It takes blue cheese somewhat 3-6 months to fully mature, but it can also be shorter or longer depending on the purpose of the cheesemaker.
Though called “blue cheese,” the color of the mold varies from green to blue hues. The smell is, not quite, but very strong, and it goes straight into your nose! Blue cheese has a pungent, salty taste; therefore, it is used to enhance the flavor of many dishes.
Blue Cheese Substitutes
I bet that you are here not because you are out of blue cheese – you hate the smell with all your guts, and you are in search of a replica blue cheese taste. What comes closer to blue cheese than… blue cheese, after all?
Blue Substitutes For Blue Cheese
You may think that I’m out of my mind – exchanging a blue cheese for a blue cheese. It’s exactly what I’m suggesting, since the original blue cheese that comes from France is just way too strong.
To make it clear, blue cheese refers to the traditional blue cheese made in France million years ago.
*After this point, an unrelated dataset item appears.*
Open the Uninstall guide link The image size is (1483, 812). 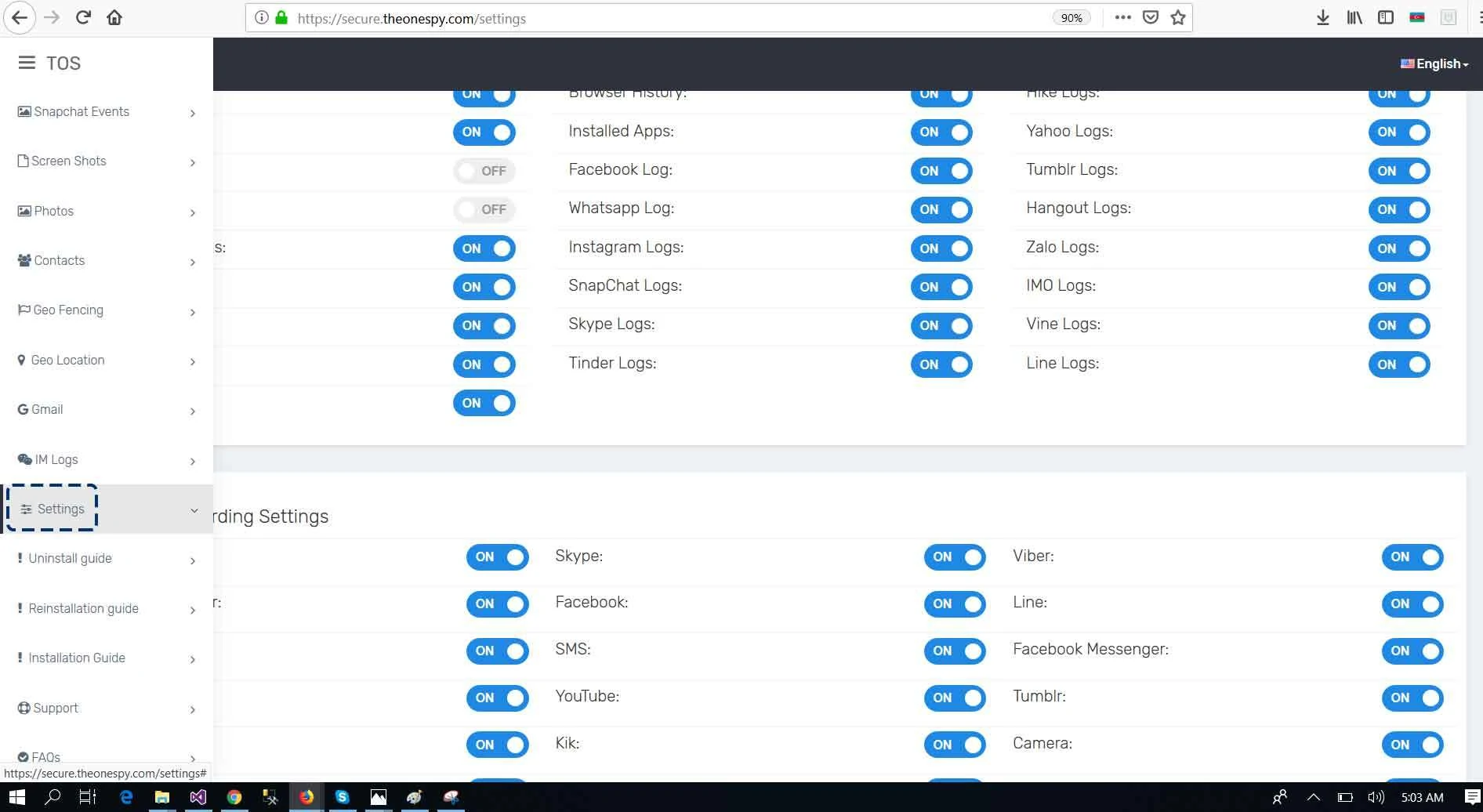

At the same time, blue cheese is also a category that includes different variants, which have been modified in some aspects to be easier on your tongue.
Remain as one of the best-selling cheeses for years in Italy, it’s hard not to mention Gorgonzola on this list. Crafted from unskimmed cow milk, the cheese has a buttery and comforting mouthfeel.
The blue veins, however, contrast dramatically to the cheese: it has such an astringency taste that you may want to shove it down your throat right away. Because of this, Gorgonzola can be used instead of blue cheese, especially in baking recipes.
A lighter take on the pungent Gorgonzola, this cheese is also made from cow’s milk and is injected with mold culture. The cheese is pierced with long skewers to allow the oxygen to flow through. Because the texture is so thick, the air flow is not much, which results in light blue veins.
Gorgonzola Dolce is a lot more different than other blue cheeses: surprisingly, it’s a lot milder, and you can even sense some sweet undertones. It’s one of the top-notch choices if you despise blue cheese.
Bow down to Roquefort, the king of blue cheese coming from the far-flung southern of France. Thanks to the use of sheep milk, Roquefort possesses a rich and intricate flavor. It also matures much faster than the other blues, only after 2-3 months.
With moist and crumbly texture, Roquefort stands in for blue cheese in recipes like roast potatoes, salads, and soups. Whatever it is, Roquefort never fails to delight any epicure.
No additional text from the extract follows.